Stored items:
+ + +

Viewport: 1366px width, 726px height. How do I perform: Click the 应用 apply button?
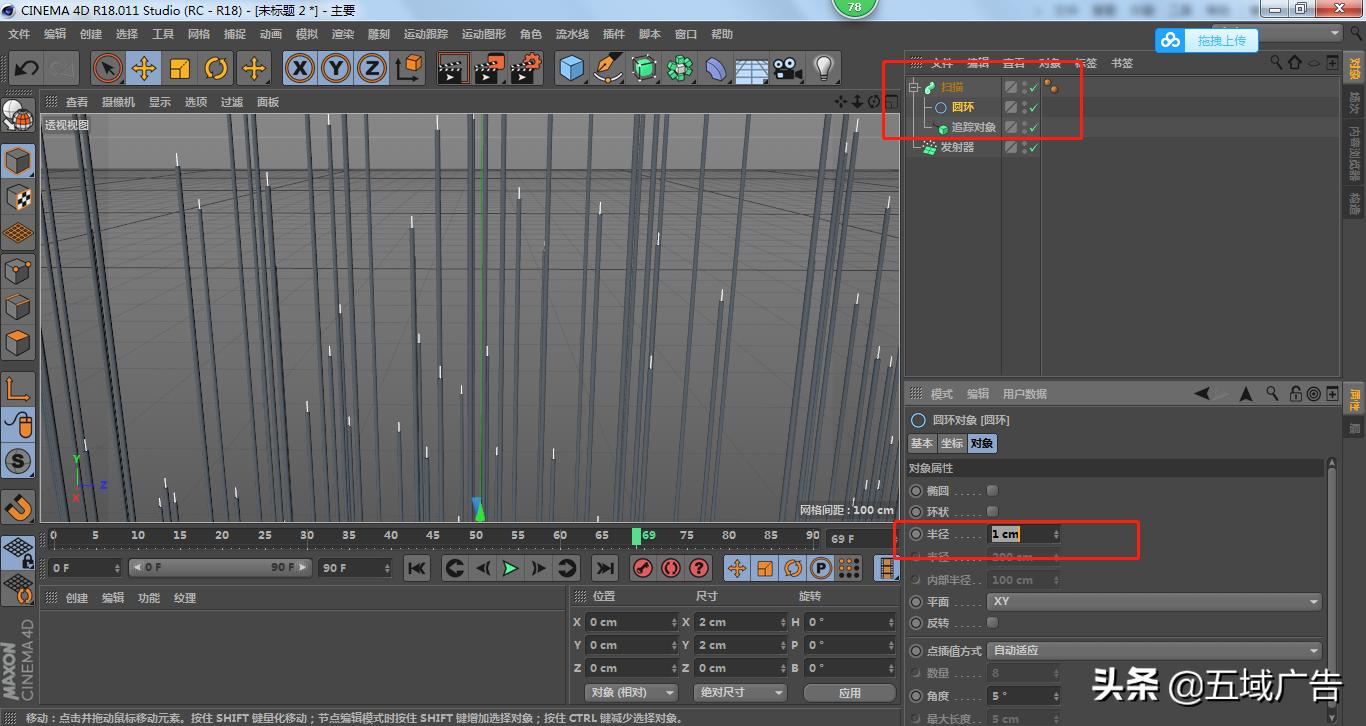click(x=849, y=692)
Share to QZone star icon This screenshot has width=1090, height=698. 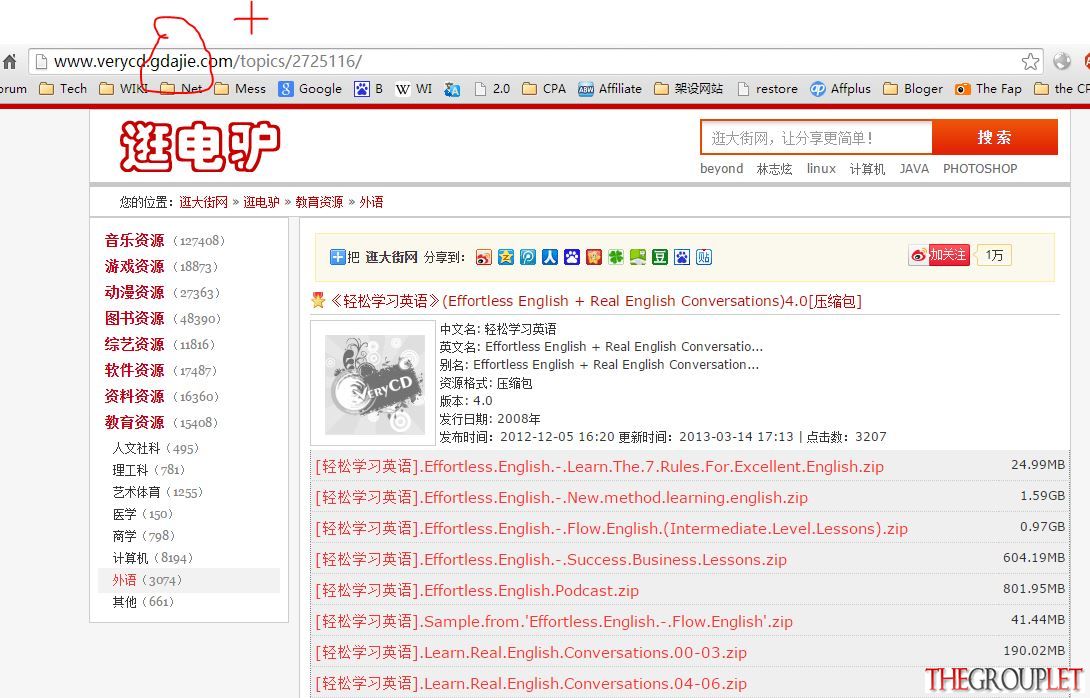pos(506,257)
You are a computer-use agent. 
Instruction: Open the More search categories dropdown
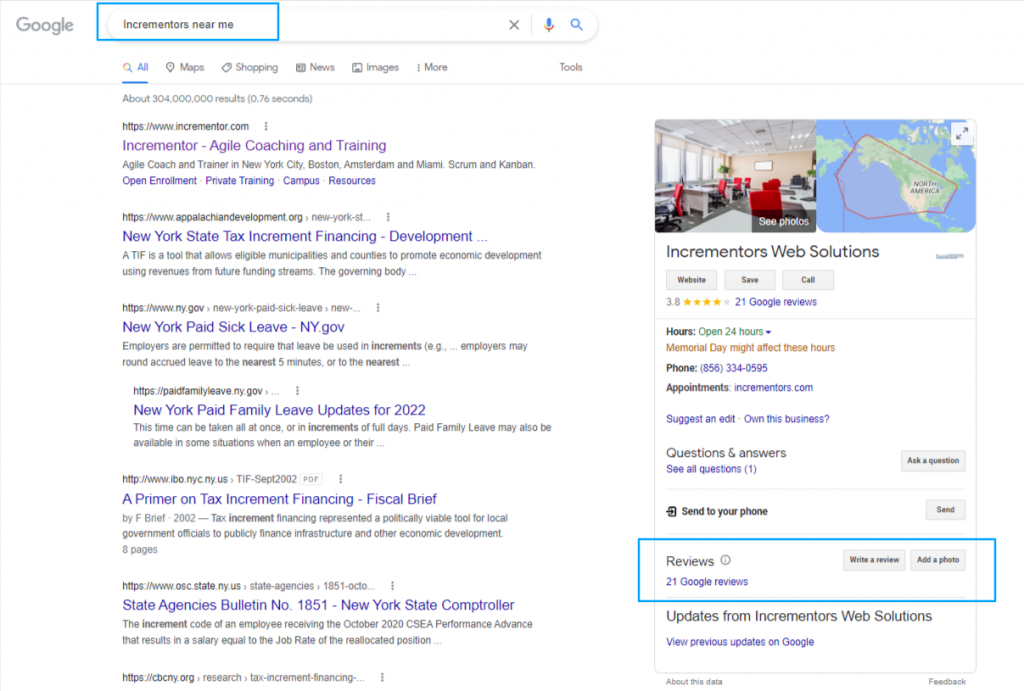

+ + +

- _Task requirements_:
Please write out, exactly, every line from the line with "You are a computer-use agent." through the final line of the data above, leaving out pictures.

- _Response to the task_:
You are a computer-use agent. 
Instruction: Open the More search categories dropdown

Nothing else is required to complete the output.